One hundred forty-six 5-week- old cesarean-derived, colostrum-deprived (CDCD) pigs were inoculated intranasally with 1 of 9 US porcine reproductive and respiratory syndrome virus (PRRSV) isolates. Differences were found in severity of clinical respiratory disease, rectal temperatures (P < or = 0.001), gross lung lesions (P < or = 0.001), and microscopic lung lesions (P < or = 0.05). Gross lung lesions were generally most severe 10 days postinoculation and were distributed primarily in the cranial, middle, and accessory lobes and ventromedial portion of the caudal lung lobes. Mean gross lung lesion scores estimating the percentage of lung affected by pneumonia at 10 days postinoculation ranged from 16.7% +/- 2.8% (mean +/- SEM, n = 10) for isolate ISU-51 to 62.4% +/- 5.7% (n = 10) for isolate ISU-28. Microscopic lung lesions were characterized by hyperplastic and hypertrophied type 2 pneumocytes, septal infiltration by mononuclear cells, and accumulation of necrotic alveolar exudate. Lymph node follicular hyperplasia and focal necrosis was seen with all 9 isolates. This CDCD pig model was useful for demonstration of significant differences in pathogenicity among US PRRSV isolates. This difference in pathogenicity may help explain the variation of severity of clinical disease observed in field outbreaks of porcine reproductive and respiratory syndrome and should provide for meaningful comparison of PRRSV genotypes.

Sequence comparison of open reading frames 2 to 5 of low and high virulence United States isolates of porcine reproductive and respiratory syndrome virus.

The sequences of ORFs 2 to 5 of five United States (US) porcine reproductive and respiratory syndrome virus (PRRSV) isolates with differing virulence were determined. The nucleotide and deduced amino acid sequences of these isolates were compared with those of other known PRRSV isolates. The amino acid sequence identity between seven US PRRSV isolates was 91-99% in ORF 2, 86-98% in ORF 3, 92-99% in ORF 4 and 88-97% in ORF 5. The low virulence US isolate had highest sequence variation in ORFs 2 to 4 compared to the other US isolates. A hypervariable region with antigenic potential was identified within the major envelope glycoprotein. Phylogenetic analysis of ORFs 2 to 7 indicated the existence of at least three minor genotypes within the major US genotype. The low virulence US isolate formed a branch distinct from the other US isolates. The results of this study have implications for both the taxonomy of PRRSV and vaccine development.

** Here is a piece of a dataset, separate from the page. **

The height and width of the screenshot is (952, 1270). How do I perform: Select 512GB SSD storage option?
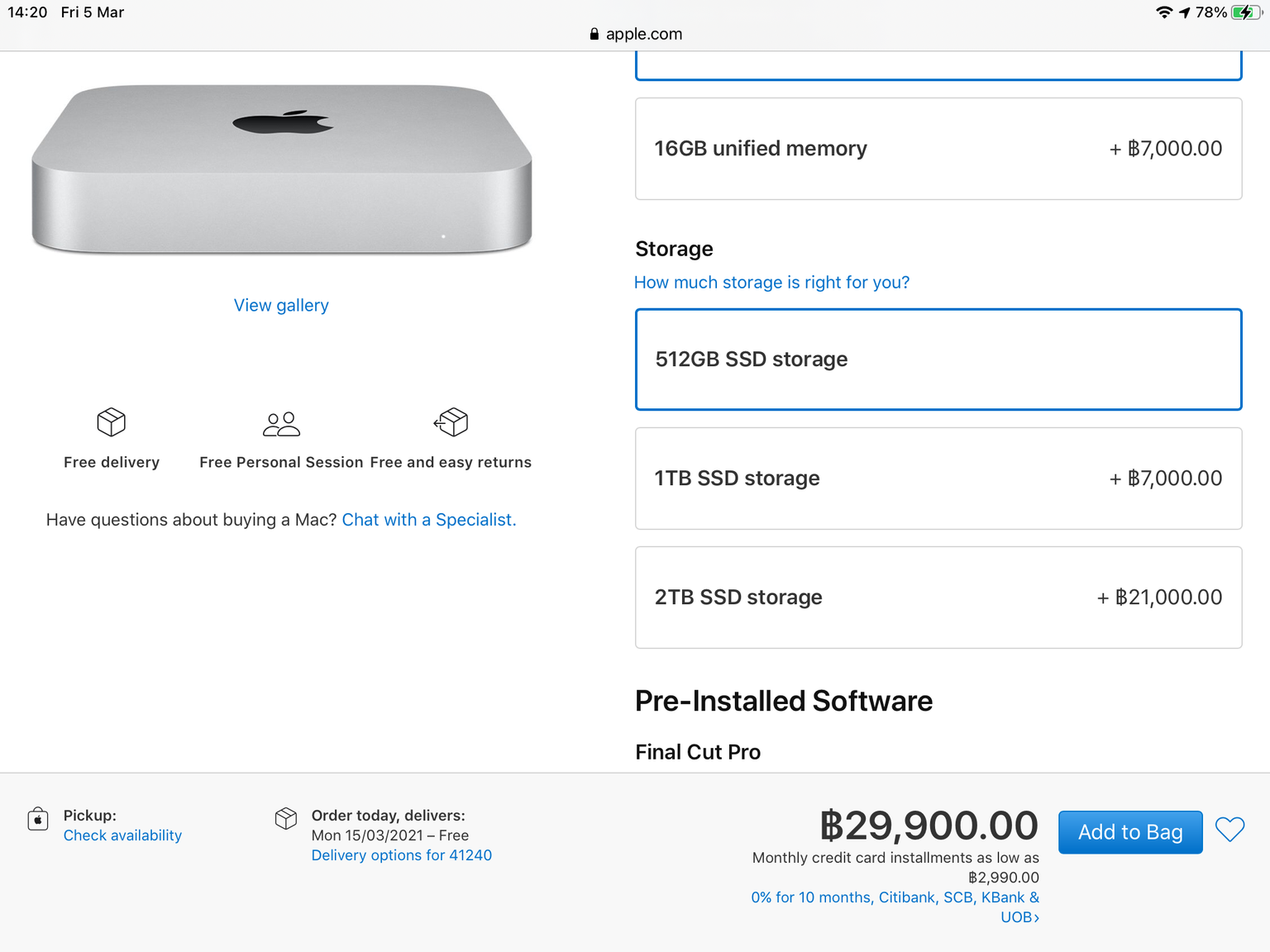[938, 359]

Comparison of the pathogenicity of two US porcine reproductive and respiratory syndrome virus isolates with that of the Lelystad virus.

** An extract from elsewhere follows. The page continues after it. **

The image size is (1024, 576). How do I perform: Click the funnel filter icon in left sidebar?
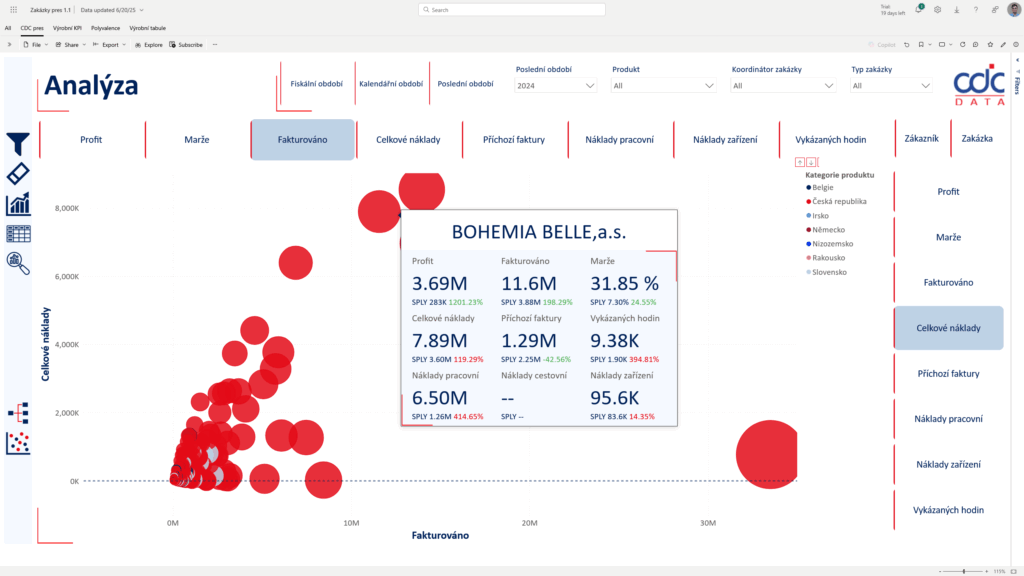click(18, 143)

The Lelystad virus or one of two US isolates (VR2385, VR2431) of porcine reproductive and respiratory syndrome virus were given intranasally to 25 4-week-old cesarian-derived colostrum-deprived pigs. Pigs from these groups were necropsied at 1, 2, 3, 5, 7, 10, 15, 21, or 28 days postinoculation. The Lelystad virus and VR2431 induced mild transient pyrexia, dyspnea, and tachypnea. VR2385 induced labored and rapid abdominal respiration, pyrexia, lethargy, anorexia, and patchy dermal cyanosis. All three isolates induced multifocal tan-mottled consolidation involving 6.8% (n = 9; SEM = 3.4) of the lung for Lelystad, 9.7% (n = 9, SEM = 2.7) of the lung for VR2431, and 54.2% (n = 9, SEM = 4.4) of the lung for VR2385 at 10 days postinoculation. Characteristic microscopic lung lesions consisted of type 2 pneumocyte hypertrophy and hyperplasia, necrotic debris and increased mixed inflammatory cells in alveolar spaces, and alveolar septal infiltration with mononuclear cells. Lymphadenopathy with follicular hypertrophy, hyperplasia, and necrosis was consistently seen. Similar follicular lesions were also seen in Peyer's patches and tonsils. Lymphohistiocytic myocarditis and encephalitis were reproduced with all three isolates. Clinical respiratory disease and gross and microscopic lung lesion scores were considerably and significantly more severe in the VR2385-inoculated pigs. All three viruses were readily isolated from sera, lungs, and tonsils throughout the 28 days of the study. The lymphoid and respiratory systems have the most remarkable lesions and appear to be the major site of replication of these viruses. This work demonstrated a marked difference in pathogenicity of porcine reproductive and respiratory syndrome isolates.